* **Exercise instructions**: Copy all the lines of the data that include the word "Switch".

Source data
*** Begin section ***

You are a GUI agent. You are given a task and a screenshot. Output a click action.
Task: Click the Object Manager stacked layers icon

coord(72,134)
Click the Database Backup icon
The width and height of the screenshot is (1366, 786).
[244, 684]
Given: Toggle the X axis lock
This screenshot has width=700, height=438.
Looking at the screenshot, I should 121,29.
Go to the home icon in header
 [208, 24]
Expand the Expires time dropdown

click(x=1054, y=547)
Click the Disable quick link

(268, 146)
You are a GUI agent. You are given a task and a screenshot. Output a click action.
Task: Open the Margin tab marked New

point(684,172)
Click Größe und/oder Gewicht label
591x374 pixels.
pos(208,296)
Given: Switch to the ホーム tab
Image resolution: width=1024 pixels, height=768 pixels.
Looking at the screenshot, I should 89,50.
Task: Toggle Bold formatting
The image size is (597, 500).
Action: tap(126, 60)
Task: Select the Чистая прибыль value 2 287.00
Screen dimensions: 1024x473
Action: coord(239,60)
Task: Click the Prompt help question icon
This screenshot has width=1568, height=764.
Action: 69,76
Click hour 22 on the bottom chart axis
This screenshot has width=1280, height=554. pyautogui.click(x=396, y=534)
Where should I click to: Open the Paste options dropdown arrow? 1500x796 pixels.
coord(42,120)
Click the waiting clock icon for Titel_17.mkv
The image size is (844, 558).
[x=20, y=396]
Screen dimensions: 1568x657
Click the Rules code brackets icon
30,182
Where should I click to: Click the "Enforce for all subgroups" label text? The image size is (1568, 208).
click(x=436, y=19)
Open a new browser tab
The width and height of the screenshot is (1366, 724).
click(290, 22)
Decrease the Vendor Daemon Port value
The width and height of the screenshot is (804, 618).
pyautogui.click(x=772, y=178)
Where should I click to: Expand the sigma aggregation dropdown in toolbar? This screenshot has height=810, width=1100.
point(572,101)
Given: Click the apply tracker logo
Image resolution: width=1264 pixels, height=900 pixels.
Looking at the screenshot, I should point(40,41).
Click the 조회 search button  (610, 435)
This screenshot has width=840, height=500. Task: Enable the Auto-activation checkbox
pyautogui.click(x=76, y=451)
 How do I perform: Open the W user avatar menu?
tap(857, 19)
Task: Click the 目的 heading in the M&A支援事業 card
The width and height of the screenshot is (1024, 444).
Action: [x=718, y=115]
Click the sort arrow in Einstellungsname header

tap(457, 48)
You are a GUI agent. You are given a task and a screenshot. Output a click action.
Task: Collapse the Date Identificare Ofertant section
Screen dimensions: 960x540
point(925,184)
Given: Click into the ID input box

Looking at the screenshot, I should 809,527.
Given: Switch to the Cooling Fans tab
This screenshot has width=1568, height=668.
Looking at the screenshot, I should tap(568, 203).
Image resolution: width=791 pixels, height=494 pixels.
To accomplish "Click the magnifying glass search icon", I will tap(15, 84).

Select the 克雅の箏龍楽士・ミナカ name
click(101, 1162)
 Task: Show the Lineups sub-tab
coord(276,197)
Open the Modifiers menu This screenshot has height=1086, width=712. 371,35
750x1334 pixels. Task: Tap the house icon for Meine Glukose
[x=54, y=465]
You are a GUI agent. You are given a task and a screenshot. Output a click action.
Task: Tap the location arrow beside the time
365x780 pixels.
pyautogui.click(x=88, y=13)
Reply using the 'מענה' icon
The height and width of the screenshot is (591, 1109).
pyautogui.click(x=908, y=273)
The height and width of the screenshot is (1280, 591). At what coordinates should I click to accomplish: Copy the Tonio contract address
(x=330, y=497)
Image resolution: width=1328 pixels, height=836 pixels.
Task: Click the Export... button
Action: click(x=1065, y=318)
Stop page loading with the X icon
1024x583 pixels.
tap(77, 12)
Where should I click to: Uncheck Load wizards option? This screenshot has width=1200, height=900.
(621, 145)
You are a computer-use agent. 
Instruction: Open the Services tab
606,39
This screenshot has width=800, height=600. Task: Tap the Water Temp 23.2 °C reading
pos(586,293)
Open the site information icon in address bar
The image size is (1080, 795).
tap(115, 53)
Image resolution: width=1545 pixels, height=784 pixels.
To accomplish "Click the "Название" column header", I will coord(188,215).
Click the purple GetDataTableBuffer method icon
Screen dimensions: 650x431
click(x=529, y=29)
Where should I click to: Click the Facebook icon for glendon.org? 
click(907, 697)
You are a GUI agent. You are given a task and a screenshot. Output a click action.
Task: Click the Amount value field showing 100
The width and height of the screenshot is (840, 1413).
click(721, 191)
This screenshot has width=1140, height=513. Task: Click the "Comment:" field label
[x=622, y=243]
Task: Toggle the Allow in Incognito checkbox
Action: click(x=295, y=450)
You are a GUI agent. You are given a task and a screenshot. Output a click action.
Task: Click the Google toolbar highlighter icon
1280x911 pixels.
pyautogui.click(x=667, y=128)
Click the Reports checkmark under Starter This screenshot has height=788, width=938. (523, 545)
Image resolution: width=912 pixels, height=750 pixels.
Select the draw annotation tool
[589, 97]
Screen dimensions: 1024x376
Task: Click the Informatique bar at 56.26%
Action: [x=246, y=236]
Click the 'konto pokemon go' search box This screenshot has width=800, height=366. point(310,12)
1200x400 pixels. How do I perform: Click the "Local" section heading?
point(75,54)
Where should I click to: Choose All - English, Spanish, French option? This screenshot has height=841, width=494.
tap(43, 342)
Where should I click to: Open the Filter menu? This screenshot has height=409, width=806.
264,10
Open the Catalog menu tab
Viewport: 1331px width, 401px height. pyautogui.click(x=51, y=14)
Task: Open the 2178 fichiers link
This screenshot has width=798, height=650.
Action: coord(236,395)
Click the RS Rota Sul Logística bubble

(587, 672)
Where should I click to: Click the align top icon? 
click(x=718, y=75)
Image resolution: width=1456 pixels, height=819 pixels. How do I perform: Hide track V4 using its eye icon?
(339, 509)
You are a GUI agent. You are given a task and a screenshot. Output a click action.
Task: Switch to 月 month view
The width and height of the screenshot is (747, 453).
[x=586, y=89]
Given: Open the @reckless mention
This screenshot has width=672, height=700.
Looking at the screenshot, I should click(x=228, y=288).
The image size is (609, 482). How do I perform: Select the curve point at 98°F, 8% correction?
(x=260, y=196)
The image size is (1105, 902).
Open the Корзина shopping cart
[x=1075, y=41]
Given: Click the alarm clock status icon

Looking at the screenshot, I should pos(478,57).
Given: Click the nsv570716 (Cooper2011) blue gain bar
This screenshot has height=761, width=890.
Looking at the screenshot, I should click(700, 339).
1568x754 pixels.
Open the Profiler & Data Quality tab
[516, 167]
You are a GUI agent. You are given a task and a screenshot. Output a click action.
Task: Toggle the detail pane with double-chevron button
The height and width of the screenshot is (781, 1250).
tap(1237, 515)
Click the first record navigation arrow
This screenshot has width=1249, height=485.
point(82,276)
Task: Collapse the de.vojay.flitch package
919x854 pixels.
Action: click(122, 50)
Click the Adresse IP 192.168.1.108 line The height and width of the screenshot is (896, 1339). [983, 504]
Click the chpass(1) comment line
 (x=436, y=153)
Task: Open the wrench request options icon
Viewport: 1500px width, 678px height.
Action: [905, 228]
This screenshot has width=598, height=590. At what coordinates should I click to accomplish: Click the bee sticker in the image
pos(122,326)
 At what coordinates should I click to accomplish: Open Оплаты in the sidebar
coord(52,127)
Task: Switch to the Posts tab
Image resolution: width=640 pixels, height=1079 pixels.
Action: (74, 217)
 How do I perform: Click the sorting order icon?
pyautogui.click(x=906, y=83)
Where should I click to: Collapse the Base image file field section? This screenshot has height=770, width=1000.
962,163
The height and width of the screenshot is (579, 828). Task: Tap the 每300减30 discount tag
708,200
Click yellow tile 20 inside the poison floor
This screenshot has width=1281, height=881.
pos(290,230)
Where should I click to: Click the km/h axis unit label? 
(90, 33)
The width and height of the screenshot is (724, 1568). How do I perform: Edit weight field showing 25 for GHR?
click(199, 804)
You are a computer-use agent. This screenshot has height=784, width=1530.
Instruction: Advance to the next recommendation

*** End section ***

* **The completed task**:
Given: Switch to the ホーム tab
Given: Switch to the Cooling Fans tab
Task: Switch to 月 month view
Task: Switch to the Posts tab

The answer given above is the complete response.